(Target position records)
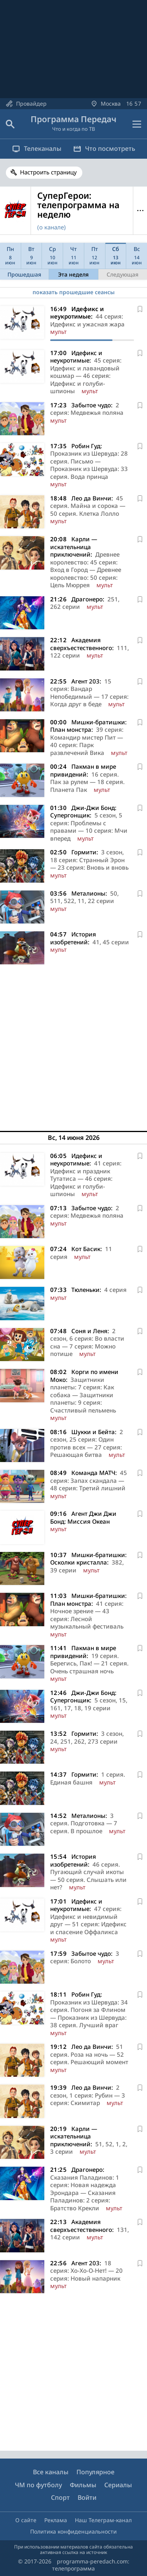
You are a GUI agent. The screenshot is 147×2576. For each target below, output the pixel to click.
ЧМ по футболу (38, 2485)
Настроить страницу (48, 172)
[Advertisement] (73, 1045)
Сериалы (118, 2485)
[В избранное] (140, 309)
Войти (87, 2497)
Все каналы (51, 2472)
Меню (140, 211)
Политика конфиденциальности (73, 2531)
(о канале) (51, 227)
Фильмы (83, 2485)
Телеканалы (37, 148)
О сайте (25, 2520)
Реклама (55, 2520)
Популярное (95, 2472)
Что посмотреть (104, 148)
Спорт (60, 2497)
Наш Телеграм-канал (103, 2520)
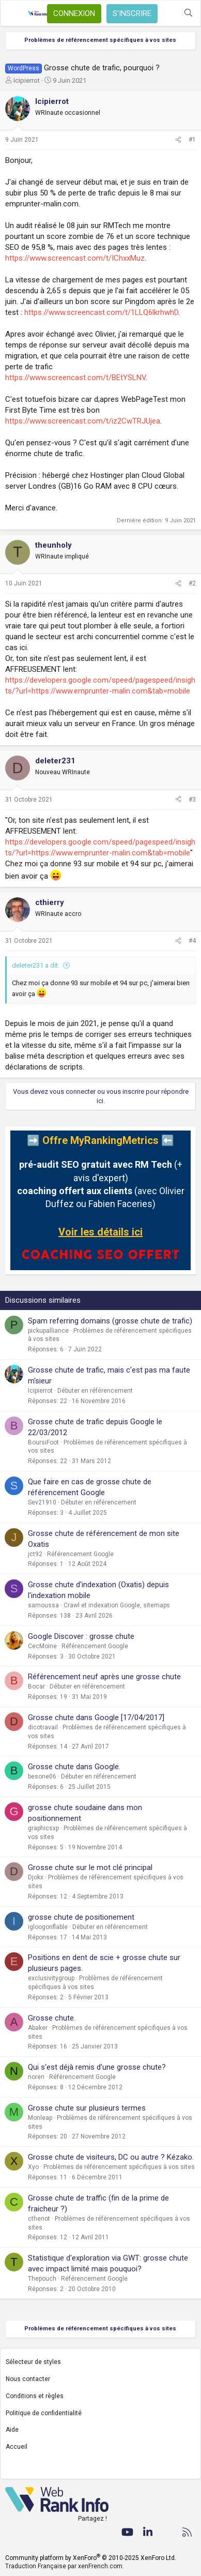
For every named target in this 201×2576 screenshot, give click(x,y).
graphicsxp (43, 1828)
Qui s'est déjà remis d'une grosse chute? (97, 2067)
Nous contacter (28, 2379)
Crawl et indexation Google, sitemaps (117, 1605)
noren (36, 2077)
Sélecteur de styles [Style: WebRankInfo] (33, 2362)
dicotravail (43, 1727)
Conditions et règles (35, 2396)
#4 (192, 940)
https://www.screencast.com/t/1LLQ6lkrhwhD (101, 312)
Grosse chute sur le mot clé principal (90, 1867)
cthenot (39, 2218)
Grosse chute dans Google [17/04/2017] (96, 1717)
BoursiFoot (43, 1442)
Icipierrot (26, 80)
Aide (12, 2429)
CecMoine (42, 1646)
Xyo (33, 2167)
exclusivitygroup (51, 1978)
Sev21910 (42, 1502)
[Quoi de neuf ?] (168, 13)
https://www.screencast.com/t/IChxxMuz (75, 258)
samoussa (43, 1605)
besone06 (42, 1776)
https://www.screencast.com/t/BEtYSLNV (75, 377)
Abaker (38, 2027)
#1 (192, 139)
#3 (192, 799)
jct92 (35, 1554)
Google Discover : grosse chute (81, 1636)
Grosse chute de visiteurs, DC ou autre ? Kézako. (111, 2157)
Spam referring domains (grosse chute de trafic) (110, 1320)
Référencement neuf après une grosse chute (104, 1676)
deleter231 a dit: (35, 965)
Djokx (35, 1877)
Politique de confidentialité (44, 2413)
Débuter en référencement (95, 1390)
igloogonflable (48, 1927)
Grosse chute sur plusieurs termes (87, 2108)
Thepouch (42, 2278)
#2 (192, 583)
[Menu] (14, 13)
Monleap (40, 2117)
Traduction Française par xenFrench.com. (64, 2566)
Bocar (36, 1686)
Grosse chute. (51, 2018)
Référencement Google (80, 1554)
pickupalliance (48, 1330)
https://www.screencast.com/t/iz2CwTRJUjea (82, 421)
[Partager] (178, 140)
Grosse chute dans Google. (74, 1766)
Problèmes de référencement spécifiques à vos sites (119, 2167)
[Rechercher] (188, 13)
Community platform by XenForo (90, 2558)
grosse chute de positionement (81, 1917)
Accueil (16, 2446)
...
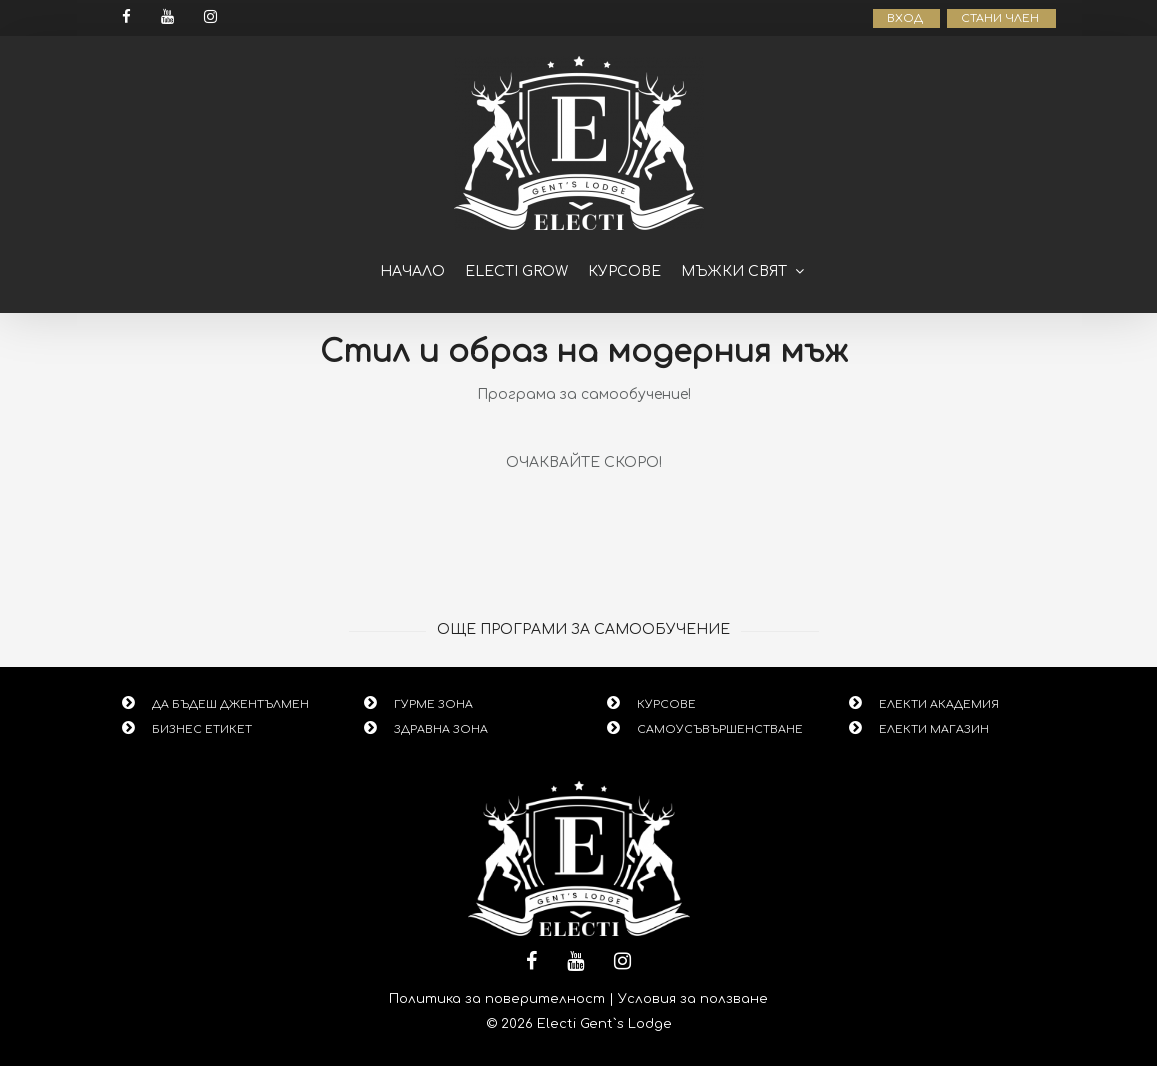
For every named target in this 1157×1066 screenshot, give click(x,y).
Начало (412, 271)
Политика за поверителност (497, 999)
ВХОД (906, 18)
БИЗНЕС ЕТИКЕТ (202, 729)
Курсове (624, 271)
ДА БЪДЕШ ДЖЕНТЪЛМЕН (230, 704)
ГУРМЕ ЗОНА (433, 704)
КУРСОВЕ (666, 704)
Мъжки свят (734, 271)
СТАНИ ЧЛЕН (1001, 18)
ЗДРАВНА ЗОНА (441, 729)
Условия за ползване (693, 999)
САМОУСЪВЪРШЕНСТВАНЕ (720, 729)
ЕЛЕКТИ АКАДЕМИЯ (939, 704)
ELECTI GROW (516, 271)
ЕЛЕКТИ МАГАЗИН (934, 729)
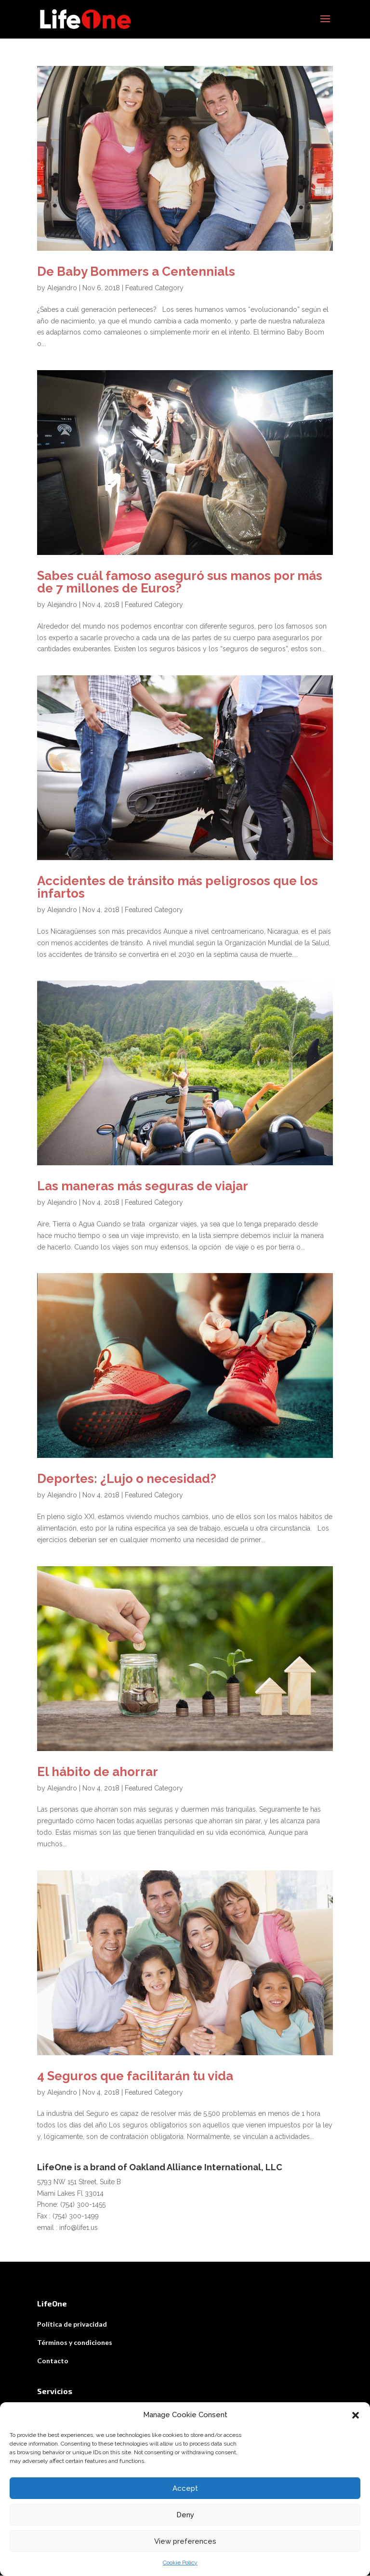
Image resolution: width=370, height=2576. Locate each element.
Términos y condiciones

> [WHAT IS ASKED]: Rewrite the listing from the line with "Grosse chute sur le" to the line with "[Quoi de neuf ?] (168, 13)", renaming "Grosse chute" as "Forte baisse" wherever it occurs and leaving everything else unchanged.

> [COMPLETED TASK]:
Forte baisse sur le mot clé principal (90, 1867)
cthenot (39, 2218)
Forte baisse dans Google [17/04/2017] (96, 1717)
BoursiFoot (43, 1442)
Icipierrot (26, 80)
Aide (12, 2429)
CecMoine (42, 1646)
Xyo (33, 2167)
exclusivitygroup (51, 1978)
Sev21910 (42, 1502)
[Quoi de neuf ?] (168, 13)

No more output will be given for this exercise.